The Chief Post Master General, Dr K.B.H. Nayar

Bangalore , Feb 4

INDIA Post has tied up with the public sector Oriental Insurance Company Ltd (OICL) for vending non-life insurance products.

The venture was kicked off on Wednesday in seven States - Tamil Nadu, Karnataka, Kerala, Gujarat, West Bengal, Maharashtra and Rajasthan.

Briefing reporters here after the launch of the tie-up, the Chief Post Master General, Dr K. B. H. Nayar, said that the venture would be a pilot project confined to three districts of the respective States in the initial phase.

"After about three months, the tie-up will encompass all the States in the country," Dr Nayar added.

Selling insurance is not new for India Post. It already has a life insurance product of its own postal life insurance and rural postal life insurance.

Dr Nayar said that the non-life product would supplement its insurance product availability.

Further the tie-up would allow India Post to expand its non-postal revenue kitty, currently comprising about 40 per cent of the gross revenues.

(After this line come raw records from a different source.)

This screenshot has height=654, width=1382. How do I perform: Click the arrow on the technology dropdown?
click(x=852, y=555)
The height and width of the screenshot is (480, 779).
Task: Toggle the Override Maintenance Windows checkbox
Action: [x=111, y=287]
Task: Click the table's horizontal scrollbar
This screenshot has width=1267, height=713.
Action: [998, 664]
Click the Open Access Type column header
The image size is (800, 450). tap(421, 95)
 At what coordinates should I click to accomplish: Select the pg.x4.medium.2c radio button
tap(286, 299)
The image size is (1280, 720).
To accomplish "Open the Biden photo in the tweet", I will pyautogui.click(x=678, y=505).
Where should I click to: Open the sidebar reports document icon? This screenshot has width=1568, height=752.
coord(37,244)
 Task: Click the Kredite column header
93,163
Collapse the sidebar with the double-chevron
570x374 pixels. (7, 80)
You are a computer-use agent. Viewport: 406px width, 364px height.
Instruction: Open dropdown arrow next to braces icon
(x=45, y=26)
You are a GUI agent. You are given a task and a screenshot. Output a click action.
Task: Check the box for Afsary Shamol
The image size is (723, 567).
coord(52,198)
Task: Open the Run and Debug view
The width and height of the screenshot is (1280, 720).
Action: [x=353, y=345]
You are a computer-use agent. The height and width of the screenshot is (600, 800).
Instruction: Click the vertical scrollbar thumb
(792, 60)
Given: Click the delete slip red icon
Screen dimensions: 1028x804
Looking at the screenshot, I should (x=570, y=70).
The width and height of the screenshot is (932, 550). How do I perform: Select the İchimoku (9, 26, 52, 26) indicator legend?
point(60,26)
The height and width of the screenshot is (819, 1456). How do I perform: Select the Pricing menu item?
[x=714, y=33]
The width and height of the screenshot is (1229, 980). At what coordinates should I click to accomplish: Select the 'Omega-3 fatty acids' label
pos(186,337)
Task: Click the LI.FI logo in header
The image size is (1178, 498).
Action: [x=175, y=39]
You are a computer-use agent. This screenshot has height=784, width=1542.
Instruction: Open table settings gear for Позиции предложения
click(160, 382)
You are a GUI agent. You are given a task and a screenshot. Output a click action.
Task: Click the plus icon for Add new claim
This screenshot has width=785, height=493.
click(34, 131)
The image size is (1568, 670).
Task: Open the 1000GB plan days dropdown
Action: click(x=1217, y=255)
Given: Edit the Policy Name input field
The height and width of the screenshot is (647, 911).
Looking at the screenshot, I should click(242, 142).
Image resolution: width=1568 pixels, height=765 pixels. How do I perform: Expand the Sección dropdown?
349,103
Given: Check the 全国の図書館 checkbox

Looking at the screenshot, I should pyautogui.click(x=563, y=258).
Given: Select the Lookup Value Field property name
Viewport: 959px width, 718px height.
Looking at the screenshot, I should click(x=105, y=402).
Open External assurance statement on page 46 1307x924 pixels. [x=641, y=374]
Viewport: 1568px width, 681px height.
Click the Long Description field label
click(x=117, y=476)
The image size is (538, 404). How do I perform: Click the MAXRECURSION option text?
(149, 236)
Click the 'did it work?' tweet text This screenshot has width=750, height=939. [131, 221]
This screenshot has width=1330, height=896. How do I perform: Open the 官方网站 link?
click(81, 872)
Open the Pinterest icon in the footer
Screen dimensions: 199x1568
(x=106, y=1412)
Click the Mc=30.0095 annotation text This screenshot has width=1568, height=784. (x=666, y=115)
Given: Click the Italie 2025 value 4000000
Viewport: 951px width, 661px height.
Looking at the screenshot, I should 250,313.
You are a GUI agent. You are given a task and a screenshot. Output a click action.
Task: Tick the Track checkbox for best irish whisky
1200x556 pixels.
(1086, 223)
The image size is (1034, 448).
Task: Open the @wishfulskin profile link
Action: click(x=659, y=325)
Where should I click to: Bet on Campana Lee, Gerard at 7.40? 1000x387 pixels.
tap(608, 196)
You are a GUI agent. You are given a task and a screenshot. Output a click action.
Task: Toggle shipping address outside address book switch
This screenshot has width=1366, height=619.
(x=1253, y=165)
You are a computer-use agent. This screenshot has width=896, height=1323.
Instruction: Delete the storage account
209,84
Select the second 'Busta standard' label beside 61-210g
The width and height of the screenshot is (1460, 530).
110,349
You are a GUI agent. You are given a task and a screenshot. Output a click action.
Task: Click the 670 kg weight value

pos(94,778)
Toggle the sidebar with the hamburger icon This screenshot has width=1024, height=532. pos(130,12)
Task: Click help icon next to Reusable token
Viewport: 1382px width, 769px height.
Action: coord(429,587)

This figure has been progressively increasing and helping India Post to cut its revenue deficit.

The tie-up would allow it to earn an agency commission of 15 per cent on every policy sold, consonant with the Insurance Regulatory and Development Authority (IRDA).

For Oriental Insurance, this venture would allow it to leverage on India Post network of 1.5 lakh post offices, giving the insurer a formidable reach in the country, far more valuable than any bancassurance, according to Mr. S. Gopalakrishnan, Assistant General Manager of OICL.

He said that the reach was considerably higher than any bancassurance tie up.

This was in view of the limited reach of the public sector banks. For instance, the State Bank of India and its affiliates together with a network of 13,000 branches have a reach of less than one tenth of India Post.

About 12 non-life products would be sold through the network. Among the policies being offered are agriculture specific policies to provide farmers coverage against losses due to calamities.

The first year premium accretion is expected to be Rs 500 crore. This, assuming modest target of each of the post offices selling policies worth Rs 20,000 per year.

The tie-up also would be exclusive, at least for the first three years and would be renewed after this period depending on the progress, Mr. Goplalkrishan said.

During this period, India Post would be allowed to vend only insurance products through its network. This was in view of IRDA's regulations, which allow corporate agencies to vend the products of only a single insurance company.

But industry sources said that such tie-ups would likely increase demand much beyond what is estimated.

Large increases would, however, imply that the insurer's solvency margins could come under pressure, necessitating additional capitalisation.

The demand increase is anticipated since in the past, there has been very limited insurance coverage of agricultural produce and livestock losses in the rural areas from natural calamities.